(Recorded data)
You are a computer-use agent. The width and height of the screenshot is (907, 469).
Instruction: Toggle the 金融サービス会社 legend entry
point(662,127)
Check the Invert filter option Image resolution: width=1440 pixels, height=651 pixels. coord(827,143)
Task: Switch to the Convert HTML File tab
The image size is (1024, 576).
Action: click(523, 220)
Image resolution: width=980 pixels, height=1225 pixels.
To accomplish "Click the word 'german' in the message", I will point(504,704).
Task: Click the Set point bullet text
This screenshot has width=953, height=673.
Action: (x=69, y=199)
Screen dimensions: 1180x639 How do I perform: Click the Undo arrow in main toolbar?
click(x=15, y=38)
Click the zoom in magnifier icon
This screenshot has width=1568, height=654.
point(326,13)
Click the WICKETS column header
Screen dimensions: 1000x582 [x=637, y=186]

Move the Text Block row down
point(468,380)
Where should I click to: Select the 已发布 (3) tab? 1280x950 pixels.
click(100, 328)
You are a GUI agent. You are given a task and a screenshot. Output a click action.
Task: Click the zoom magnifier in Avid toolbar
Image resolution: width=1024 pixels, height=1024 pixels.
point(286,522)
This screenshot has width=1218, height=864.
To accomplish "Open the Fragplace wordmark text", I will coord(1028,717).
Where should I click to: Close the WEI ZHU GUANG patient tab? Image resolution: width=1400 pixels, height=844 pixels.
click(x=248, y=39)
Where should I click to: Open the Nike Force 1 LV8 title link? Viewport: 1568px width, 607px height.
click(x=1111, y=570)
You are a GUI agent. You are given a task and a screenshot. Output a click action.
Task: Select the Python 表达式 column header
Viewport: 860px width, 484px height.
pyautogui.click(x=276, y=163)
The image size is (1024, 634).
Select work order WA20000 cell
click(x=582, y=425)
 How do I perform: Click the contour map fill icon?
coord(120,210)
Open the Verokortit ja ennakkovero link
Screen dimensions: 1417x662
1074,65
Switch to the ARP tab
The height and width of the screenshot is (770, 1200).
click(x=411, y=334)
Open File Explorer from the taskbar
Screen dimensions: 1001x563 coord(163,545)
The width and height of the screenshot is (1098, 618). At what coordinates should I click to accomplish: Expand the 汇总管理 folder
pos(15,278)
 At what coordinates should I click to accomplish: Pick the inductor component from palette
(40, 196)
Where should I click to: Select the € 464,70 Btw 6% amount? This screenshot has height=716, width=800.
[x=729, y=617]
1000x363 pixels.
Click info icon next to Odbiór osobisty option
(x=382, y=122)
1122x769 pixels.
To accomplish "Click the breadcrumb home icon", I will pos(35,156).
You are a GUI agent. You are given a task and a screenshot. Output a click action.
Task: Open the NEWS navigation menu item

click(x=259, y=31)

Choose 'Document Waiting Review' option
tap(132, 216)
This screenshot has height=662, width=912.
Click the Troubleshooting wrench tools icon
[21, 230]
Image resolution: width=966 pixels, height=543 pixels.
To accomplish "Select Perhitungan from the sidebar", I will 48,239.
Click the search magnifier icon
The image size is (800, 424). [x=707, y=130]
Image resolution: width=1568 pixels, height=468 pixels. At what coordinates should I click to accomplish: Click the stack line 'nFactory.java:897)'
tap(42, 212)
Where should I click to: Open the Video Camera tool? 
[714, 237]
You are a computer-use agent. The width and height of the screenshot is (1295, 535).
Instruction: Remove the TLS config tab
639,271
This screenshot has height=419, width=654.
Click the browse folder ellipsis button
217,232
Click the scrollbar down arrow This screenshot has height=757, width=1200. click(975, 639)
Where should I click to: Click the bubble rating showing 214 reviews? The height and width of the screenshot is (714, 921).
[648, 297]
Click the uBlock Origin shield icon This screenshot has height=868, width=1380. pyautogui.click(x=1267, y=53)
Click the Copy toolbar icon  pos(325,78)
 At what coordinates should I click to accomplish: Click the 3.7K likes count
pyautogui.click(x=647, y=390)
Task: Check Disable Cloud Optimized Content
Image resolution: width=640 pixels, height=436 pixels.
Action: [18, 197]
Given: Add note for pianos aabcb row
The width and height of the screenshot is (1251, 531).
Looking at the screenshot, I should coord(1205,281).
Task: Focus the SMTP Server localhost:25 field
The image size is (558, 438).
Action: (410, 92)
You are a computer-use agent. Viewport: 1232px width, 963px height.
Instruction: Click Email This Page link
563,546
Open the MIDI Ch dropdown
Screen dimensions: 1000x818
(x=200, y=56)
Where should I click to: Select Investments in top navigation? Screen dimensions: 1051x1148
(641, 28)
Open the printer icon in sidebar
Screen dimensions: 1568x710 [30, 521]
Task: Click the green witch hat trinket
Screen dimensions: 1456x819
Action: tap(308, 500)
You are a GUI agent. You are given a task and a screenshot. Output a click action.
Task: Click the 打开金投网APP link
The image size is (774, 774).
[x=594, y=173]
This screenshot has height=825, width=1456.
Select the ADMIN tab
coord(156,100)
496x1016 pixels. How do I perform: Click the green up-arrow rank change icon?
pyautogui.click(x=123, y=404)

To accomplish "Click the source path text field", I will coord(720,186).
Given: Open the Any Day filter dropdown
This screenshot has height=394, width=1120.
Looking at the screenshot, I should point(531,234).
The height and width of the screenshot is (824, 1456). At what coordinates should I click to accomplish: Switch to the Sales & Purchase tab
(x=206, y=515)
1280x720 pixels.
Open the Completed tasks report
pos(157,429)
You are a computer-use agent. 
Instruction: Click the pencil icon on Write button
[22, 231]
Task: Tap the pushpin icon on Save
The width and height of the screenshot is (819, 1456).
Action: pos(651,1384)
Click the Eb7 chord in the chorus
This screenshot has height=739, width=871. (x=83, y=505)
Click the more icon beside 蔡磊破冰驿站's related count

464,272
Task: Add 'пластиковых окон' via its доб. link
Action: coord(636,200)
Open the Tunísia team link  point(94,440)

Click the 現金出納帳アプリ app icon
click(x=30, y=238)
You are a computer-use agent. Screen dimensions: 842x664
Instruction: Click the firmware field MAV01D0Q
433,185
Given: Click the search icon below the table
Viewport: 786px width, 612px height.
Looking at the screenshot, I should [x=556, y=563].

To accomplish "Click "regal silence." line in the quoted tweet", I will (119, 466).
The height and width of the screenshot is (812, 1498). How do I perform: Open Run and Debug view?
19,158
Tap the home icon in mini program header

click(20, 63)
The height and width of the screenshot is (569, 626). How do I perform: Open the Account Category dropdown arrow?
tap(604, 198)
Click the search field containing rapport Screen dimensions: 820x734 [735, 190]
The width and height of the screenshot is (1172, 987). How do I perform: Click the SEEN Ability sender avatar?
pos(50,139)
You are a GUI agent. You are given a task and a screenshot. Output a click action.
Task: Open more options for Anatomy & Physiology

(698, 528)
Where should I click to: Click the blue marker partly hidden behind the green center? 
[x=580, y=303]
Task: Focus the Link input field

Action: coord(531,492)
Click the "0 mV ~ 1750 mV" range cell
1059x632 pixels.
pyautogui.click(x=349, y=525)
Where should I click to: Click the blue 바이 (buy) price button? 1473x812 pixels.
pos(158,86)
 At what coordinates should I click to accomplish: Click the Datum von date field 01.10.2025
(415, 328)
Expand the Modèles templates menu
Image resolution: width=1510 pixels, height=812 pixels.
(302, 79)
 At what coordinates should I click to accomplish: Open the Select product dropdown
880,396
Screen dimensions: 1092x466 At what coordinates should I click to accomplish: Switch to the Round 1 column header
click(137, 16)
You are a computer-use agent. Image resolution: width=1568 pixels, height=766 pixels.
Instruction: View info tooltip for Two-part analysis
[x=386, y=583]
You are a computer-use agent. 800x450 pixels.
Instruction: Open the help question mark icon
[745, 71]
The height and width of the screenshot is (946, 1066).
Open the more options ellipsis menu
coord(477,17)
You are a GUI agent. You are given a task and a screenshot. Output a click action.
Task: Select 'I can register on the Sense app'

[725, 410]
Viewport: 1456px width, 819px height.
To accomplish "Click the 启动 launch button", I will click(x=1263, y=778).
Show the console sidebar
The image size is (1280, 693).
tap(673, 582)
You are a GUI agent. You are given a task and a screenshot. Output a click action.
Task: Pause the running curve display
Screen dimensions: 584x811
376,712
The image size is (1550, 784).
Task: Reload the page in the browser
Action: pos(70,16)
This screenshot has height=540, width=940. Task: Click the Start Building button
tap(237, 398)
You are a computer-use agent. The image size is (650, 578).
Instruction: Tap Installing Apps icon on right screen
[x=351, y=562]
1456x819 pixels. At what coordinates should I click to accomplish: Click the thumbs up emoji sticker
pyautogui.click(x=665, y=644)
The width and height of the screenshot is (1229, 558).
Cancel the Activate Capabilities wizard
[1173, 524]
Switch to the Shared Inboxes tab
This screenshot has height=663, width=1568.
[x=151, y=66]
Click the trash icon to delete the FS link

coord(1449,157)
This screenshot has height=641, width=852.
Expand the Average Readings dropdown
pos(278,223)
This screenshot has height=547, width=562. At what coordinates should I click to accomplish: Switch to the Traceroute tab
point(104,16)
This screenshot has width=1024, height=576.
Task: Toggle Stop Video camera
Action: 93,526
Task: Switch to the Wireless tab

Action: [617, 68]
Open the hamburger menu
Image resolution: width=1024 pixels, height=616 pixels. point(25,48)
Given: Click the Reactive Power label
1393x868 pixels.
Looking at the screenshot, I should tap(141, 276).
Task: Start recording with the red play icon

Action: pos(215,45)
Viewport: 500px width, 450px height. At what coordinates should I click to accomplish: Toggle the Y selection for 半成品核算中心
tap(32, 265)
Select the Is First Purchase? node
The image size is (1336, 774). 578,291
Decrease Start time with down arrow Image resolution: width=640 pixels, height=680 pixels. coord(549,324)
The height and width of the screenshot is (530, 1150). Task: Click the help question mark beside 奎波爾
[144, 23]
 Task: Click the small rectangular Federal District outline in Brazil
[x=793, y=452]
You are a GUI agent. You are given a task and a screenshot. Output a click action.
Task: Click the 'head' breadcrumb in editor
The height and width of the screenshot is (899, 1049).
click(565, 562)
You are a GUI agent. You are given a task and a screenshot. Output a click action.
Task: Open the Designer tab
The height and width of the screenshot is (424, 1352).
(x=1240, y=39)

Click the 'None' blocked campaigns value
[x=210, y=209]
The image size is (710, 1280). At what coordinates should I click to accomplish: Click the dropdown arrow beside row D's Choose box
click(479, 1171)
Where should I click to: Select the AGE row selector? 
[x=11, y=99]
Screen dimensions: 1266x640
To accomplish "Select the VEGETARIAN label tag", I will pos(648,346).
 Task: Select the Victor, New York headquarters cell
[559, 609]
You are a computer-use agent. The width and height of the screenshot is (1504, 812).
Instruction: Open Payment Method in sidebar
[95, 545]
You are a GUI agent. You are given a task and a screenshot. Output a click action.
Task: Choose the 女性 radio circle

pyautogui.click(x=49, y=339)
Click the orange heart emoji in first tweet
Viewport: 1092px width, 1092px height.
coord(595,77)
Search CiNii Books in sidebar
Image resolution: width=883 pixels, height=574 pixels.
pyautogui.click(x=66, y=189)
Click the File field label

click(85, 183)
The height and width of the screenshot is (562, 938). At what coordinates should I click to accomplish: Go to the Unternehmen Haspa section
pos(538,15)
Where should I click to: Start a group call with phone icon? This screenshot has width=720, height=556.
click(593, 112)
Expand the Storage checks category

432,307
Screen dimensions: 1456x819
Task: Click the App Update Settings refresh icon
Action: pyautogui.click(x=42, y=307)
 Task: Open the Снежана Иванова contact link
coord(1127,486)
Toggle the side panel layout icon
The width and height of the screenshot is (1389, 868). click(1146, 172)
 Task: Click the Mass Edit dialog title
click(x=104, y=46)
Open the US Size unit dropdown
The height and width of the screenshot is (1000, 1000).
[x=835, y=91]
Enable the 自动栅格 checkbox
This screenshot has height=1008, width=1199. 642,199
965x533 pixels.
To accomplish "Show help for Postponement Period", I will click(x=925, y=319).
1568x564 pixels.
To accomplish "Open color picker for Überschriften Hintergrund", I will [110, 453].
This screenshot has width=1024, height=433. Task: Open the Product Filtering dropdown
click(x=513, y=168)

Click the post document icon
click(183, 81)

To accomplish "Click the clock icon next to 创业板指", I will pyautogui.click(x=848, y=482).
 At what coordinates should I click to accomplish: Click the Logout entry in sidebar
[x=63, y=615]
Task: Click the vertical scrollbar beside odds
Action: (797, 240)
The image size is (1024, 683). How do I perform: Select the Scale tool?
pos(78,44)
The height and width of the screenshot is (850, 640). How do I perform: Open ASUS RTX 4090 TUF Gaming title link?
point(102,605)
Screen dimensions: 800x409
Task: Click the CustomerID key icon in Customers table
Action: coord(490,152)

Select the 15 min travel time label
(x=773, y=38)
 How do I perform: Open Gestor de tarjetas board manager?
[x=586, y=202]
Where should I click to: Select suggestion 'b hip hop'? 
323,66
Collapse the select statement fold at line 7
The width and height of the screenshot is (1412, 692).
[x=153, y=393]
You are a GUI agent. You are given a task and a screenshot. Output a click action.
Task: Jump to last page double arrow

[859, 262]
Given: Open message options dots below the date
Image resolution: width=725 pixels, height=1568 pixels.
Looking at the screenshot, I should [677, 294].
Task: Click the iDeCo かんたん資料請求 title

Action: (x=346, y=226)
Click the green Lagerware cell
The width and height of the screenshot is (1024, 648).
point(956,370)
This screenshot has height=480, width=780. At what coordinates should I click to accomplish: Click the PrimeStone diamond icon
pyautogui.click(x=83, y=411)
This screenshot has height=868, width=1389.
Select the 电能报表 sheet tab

-- Problem statement --
For each line above that includes the word "zoom", make a copy of that line.

-- Solution --
Click the zoom in magnifier icon
Task: Click the zoom magnifier in Avid toolbar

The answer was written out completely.